Le malaise des Français face à l'immobilier est profond. Selon une étude Ifop pour l'association professionnelle Pulse, spécialisée dans le locatif social, le logement arrive en troisième position des préoccupations principales des Français locataires, juste après le travail et la santé, et avant la sécurité. En région parisienne, il est même la source première d'inquiétude !

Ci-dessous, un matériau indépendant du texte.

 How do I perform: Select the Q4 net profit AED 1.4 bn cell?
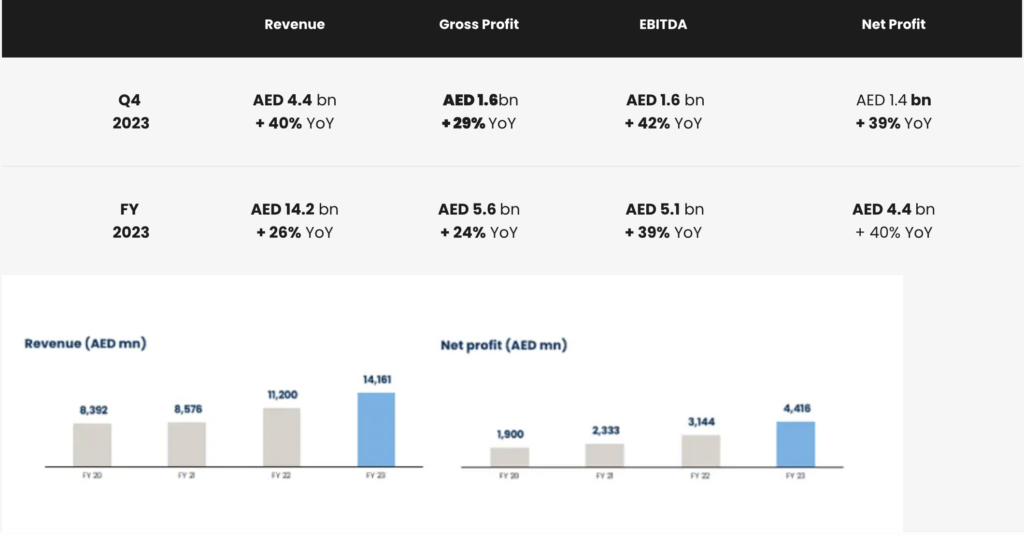[x=893, y=100]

Et l'angoisse des Français est effectivement perceptible, avec en premier lieu le problème des loyers : pour 74 % des Français locataires, il est trop élevé. D'après les chiffres de l'Observatoire Clameur, le loyer national moyen constaté sur le marché s'établit à 12,40 euros par mètre carré en septembre, avec néanmoins une fourchette de prix très large allant de 3,5 à 54 euros! La part effective du loyer dans les dépenses représente 30 % à 50 % du revenu pour un locataire sur deux. « Le prix du loyer augmente plus vite que les salaires et la proportion peut varier à terme. Par ailleurs, les changements dans les revenus, même temporaires, sont rarement communiqués au bailleur pour ne pas risquer de perdre l'usage du logement », tente d'expliquer Frédéric Goulet, président de Pulse, qui s'inquiète du poids croissant du logement dans le budget des ménages : « celui-ci prive progressivement les classes moyennes de la qualité de vie dont elles jouissent traditionnellement en réduisant la part allouée à la consommation ». Car, en effet, la situation amène 69 % des personnes interrogées à revoir à la baisse certains autres budgets comme les loisirs dans 70 % des cas, mais aussi l'alimentation et la santé pour un quart des locataires.

« Solutions réalistes »

Pour autant, les logements répondent-ils aux besoins des locataires ? Rien n'est moins sûr : 75 % d'entre eux aimeraient en changer tout en doutant de la réussite de leur démarche. Trouver le logement idéal semble être hors de portée : la moitié des personnes interrogées estiment que les difficultés anticipées sont de nature à les dissuader de changer de travail ou de région. Pourtant les doléances ne sont pas extraordinaires : avoir une superficie de logement et un nombre de pièces suffisants. « Au regard de ces éléments, il est urgent de mettre en oeuvre des solutions réalistes et durables au bénéfice des Français mal logés », conclut Frédéric Goulet, qui peut d'ailleurs s'appuyer sur le fait que 56 % des sondés se déclarent aujourd'hui favorables à une proposition de logement social avec un bail non renouvelable permettant une occupation entre 5 ans et 10 ans.